Many of the nation’s political observers have said that the primary reason the Republicans have clung to an extension of the entire Bush era tax cuts is that the beneficiaries of the top end of those cuts (over $250,000 a year) are important Republican constituents.
Statistics from 2008 show that there were 1,699,000 households in the United States that had earnings of $250,000 per year and above. That represents 1.5% of the nation’s households. The statistics further say that the mean size for such households is three people over the age of 18. That means that the total number of voters in the nation who live in such households totals just over 5 million of the 207,643,594 eligible voters in the US.
It’s really hard to believe that 1.5 % of the electorate represents anything more than a drop in the bucket in terms of its numerical significance to the Republican Party. After all, out of over 200 million eligible voters, they bring only 2.5% to the table—and some of them probably vote for Democrats, further diminishing their impact.
No, the only truly significant thing about this tiny group of voters is their income and their contribution to the federal coffers through taxation.
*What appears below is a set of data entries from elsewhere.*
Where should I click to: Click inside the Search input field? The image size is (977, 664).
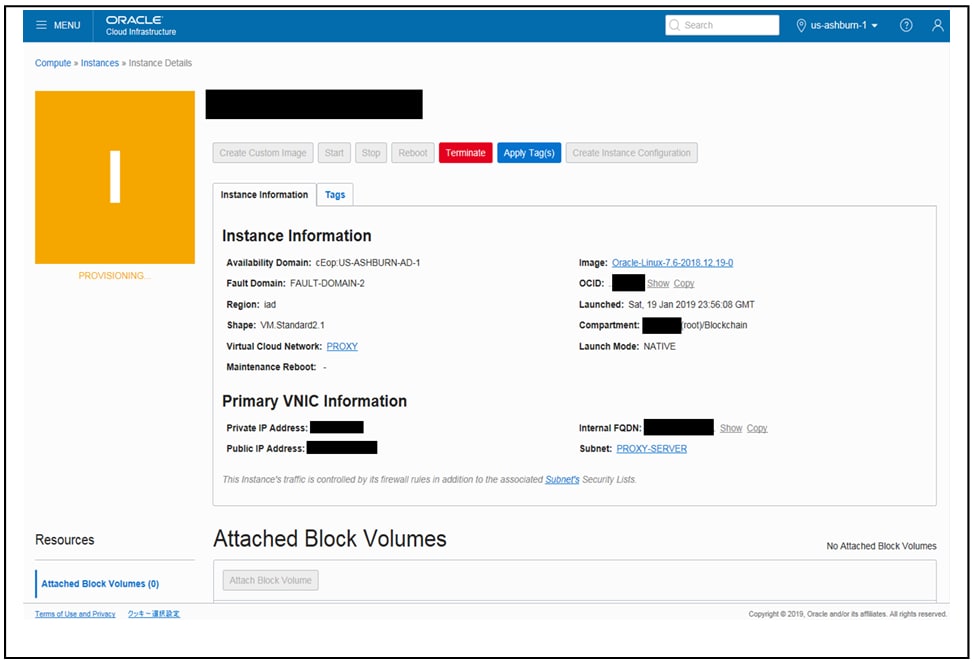[725, 24]
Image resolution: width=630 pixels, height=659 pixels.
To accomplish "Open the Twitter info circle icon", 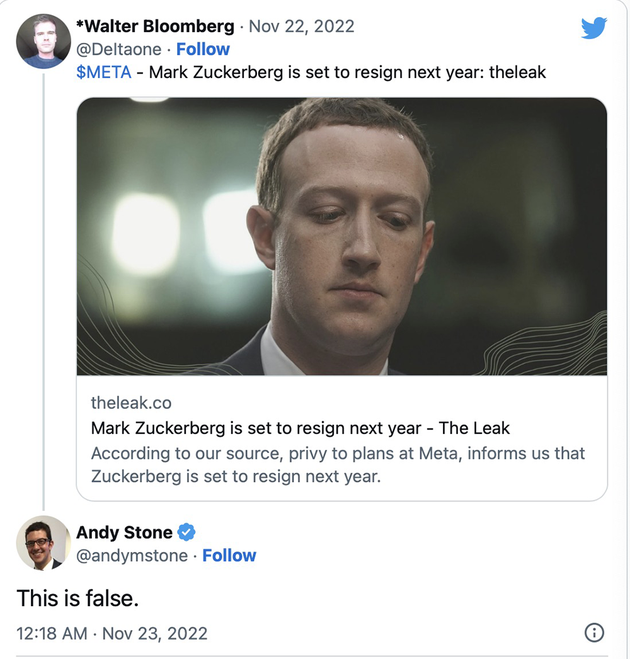I will 593,632.
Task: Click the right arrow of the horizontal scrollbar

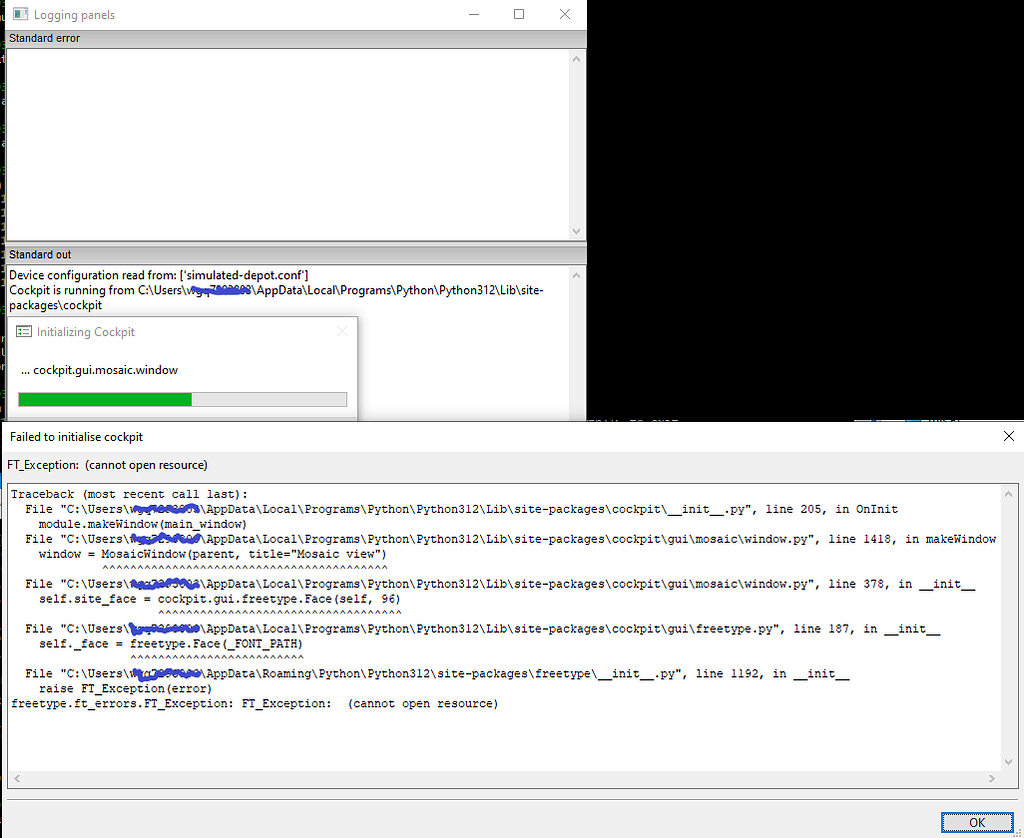Action: click(992, 778)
They pay over 40% of all the income tax paid to the federal government. That puts the Republican Party’s interest in this group in a completely different light.
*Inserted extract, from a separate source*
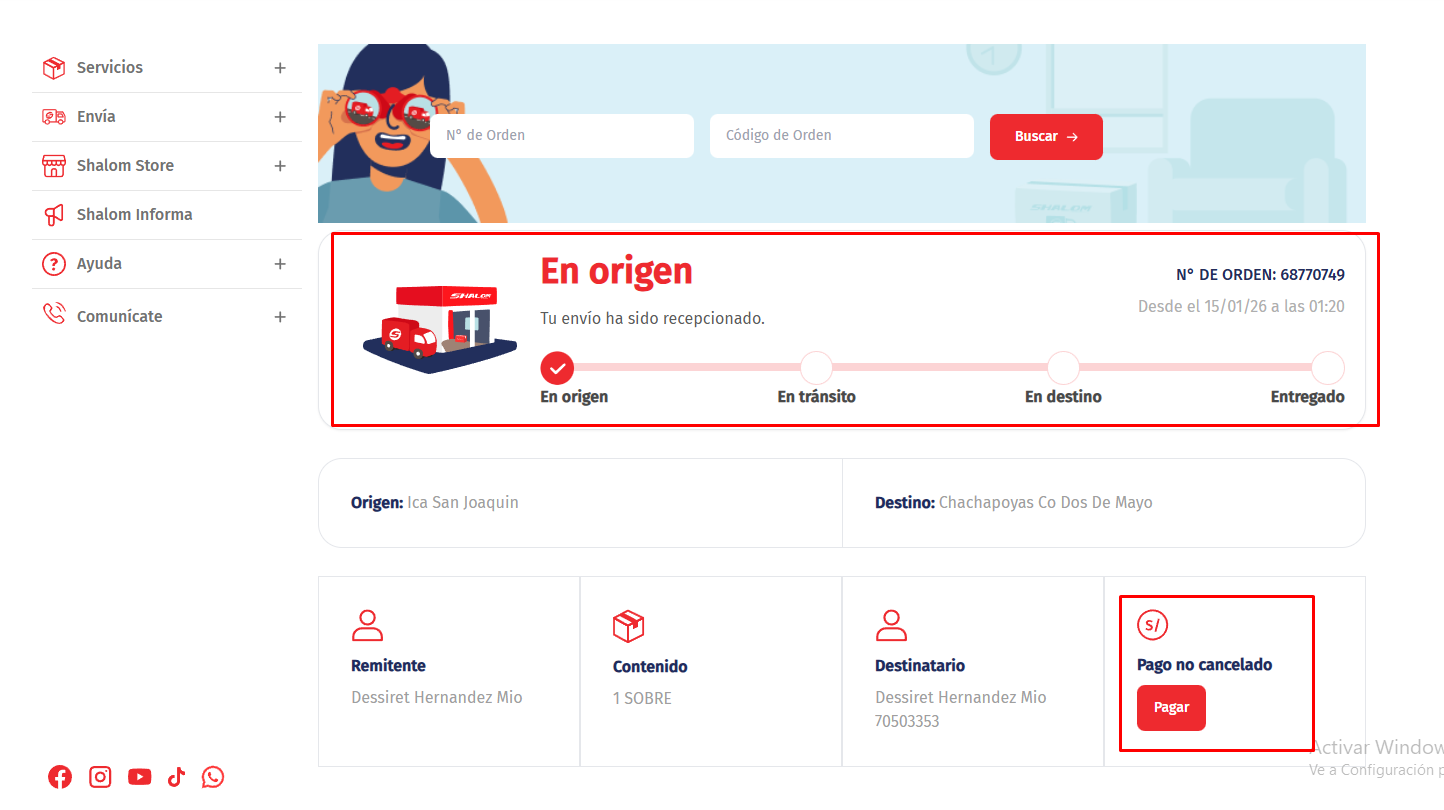Click the Shalom Informa megaphone icon
Image resolution: width=1444 pixels, height=810 pixels.
coord(53,215)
Since the metamorphosis of the Republican Party really got going during the 1960s, a number of hard and fast rules have inched into the Republican economic platform. The economic policies are most relevant here.
The fiscally conservative Republicans believe in free markets and a laissez faire approach to economic activity. That brings with it minimal regulation of business and financial markets, with an underlying belief that such markets should and can be selfregulating. Further, Republicans favor removing or mitigating impediments like estate, income and capital gains taxes.
The theory of supply-side economics also presupposes that by putting as much money as possible in the hands of corporations and the wealthy, as opposed to the federal government, that money will be spent creating jobs and wealth, and that the wealth will then trickle down to all economic levels in the economy.
Finally, there has long been Republican opposition to Social Security, Medicaid, Medicare and any other social program, like Obamacare, that is run by the federal government. It is the Republican conviction that the federal government should not and cannot efficiently run such social programs. If any social programs are to exist at all, and it is not clear exactly how the Republicans feel about that, they should be run by the private sector. That philosophy precipitated the discussion in the Bush II Administration about the privatization of Social Security.
If you put together the two basic Republican convictions: (a) that the federal government is not only incapable of running the social programs it runs now or in the future, and (b) that the only way to run the economy is to keep as many economic programs as possible in the hands of private enterprise, then you begin to see why the Republicans of 2010 are so fixed in their absolutely inflexible approach to tax legislation—tax cuts for all, including the richest, not just for the middle class! Reduce Social Security contributions. Remove the estate tax.
Their convictions absolutely demand that they do everything they possibly can to cut the flow of money to the federal government through as much reduction as possible in taxation. They need to starve the federal beast! The best way to do it is to cut taxes and put the money in private hands.
If you believe that man is perfectible and will act for the greater good, you could be a Republican. If you do not share that belief and contend that without oversight and careful regulations, man is in it solely for himself, then you may be a Democrat.
A close look at what has happened in the last two years in our financial markets might give some clues on what is needed here.
Haviland Smith is a longtime resident of Brookfield who now lives in Williston.